The ratio of electron and phonon thermal conductivity in nanoscale conductors

Background. Nanoscale conductors based on graphene nanoribbons and carbon nanotubes appear to be promising elements of nanoelectronics devices. Of practical interest are not only their high electrical conductivity, but also high thermal conductivity. Moreover, unlike electrical conductivity, the thermal conductivity of these nanoconductors is due not only to electronic, but also to phonon transport. Of particular interest is the study of the electron and phonon thermal conductivity of these nanoconductors in the mode of ballistic transport of heat carriers, when there is no electron scattering on phonons.
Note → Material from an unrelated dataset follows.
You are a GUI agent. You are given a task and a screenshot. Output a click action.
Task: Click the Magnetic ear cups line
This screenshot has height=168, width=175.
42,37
The length of the ballistic path of electrons and phonons in graphene is about 1 micron. Therefore, this mode is attractive for practical use, since there are no losses on the release of Joule heat. The corresponding transverse dimensions of nanowires do not exceed 100 nm, therefore, quantum-dimensional effects must be taken into account when calculating electrical and heat transfer in them. In this regard, the study of the ratio of electron and phonon ballistic thermal conductivity and the number of corresponding quantum channels of electron and phonon transport in nanoconductors is an urgent task. The purpose of this work is to solve it. Materials and methods. Graphene nanoribbons with “zigzag” type edges and carbon nanotubes of “armchair” type are considered in this paper. The length of these nanoconductors is considered to be less than their ballistic length, and the transverse dimensions do not exceed 100 nm. The research is based on well-known methods of quantum physics, solid state physics and quantum theory of electrical conductivity and thermal conductivity of two-dimensional crystalline media. Results. By applying the principles of dimensional quantization to the theory of thermal conductivity of electron and phonon gases in graphene nanoribbons and carbon nanotubes, expressions are obtained for the quanta of electron and phonon thermal conductivity in these materials, as well as the number of channels of electron and phonon transport. Corresponding numerical estimates are made. Conclusions. The results obtained can be used to calculate heat transfer in nanoconductors based on graphene nanoribbons and carbon nanotubes.